SNEAK PEEK! 20 new Locally Grown Heirloom Tomatoes You’ll Find in Prairie Gardens Greenhouses This Spring

They’re bursting with flavor and locally grown by Sean Williams. Learn about the flavorful varieties, plus get growing tips from the grower himself! 


COMING SOON!

HEIRLOOM TOMATO VARIETIES GROWN LOCALLY BY SEAN WILLIAMS

FIND THEM IN THE PRAIRIE GARDENS GREENHOUSES

around the 3rd week of April


Why Grow Heirloom Tomatoes?

Why go Heirloom? Because they taste better! Flavor has been scarified in many commercial varieties in order to produce on a large scale. Heirloom tomatoes have superior flavor offerings with over 400 flavor compounds. They also come in a variety of colors, shapes, sizes and can be used for many different purposes. More flavor. More options. Win, Win.


Determinate from Indeterminate…What does it mean?

Determinate varieties are compact and grow in a bush-like form, with most of the crop ripening all at the same time. They are great for those who like to have a large supply of ripe fruit all at once. These are often best for patios or potted containers, because of their bush-lick, compact growth habit. 

Indeterminate varieties grow larger than Determinate varieties (typically around 6′) on a vining stem and produce fruit all growing season.

Semi-Determinate varieties are stuck right in the middle. They’re smaller than Indeterminate varieties, but larger than Determinate varieties. And while they product a main crop that ripens all at once, they also continue to produce through out the growing season.


Planting & Transplanting Tips

The best time to plant your tomatoes is when soil temperatures reach 55–60 degrees, which is typically around Mid-May for our area.

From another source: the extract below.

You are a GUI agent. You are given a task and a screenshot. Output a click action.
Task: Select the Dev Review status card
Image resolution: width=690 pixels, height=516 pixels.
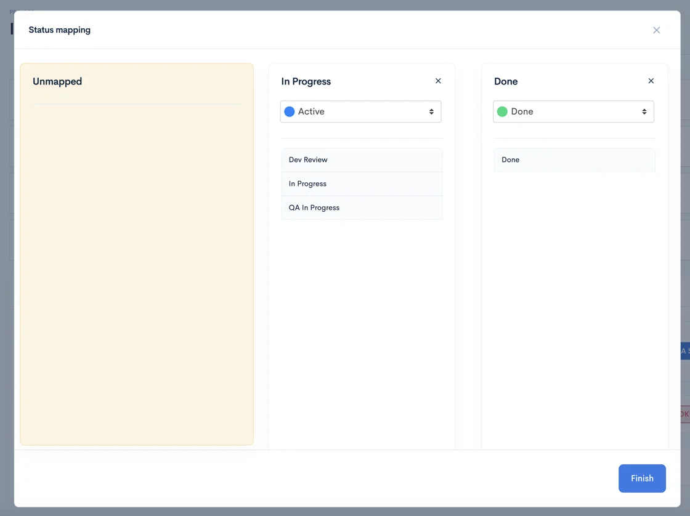[x=362, y=159]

Plant on a cloudy, wind-free day or late-afternoon.

Dig a shallow hole a little deeper than the root ball. Remove 2 of the bottom leaves.

Fill with soil and mulch with straw, newspaper or plastic mulch. 


More Quick Growing Tips

Rotate Your Tomato Crops to prevent most nematodes and fungi from multiplying. Just make sure that you choose species and cultivars that do not harbor the particular pest you’re trying to control.

Prepare your soil with soil solarization (placing a dark tarp on top of your soil out in the hot sun) will kill off many more nematodes, fungi, and disease.

Use consistent watering, well-drained soil and mulching to keep your tomato plants as healthy and vibrant as they can be. Make sure to water from the base of your plants to help avoid disease.

Add compost to your tomato bed to help improve your soil year over year. This includes worm castings and fully composted manure.

Be proactive when you see signs of disease. If you plants show any signs of disease, get the out of your garden as soon as possible. Do not re-incorporate tomato plants or diseased plant matter into the soil at the end of the season. Compost from a tomato and eggplant can give rise to new diseases and will just infect your next crop, so it is best to either burn it or throw it away.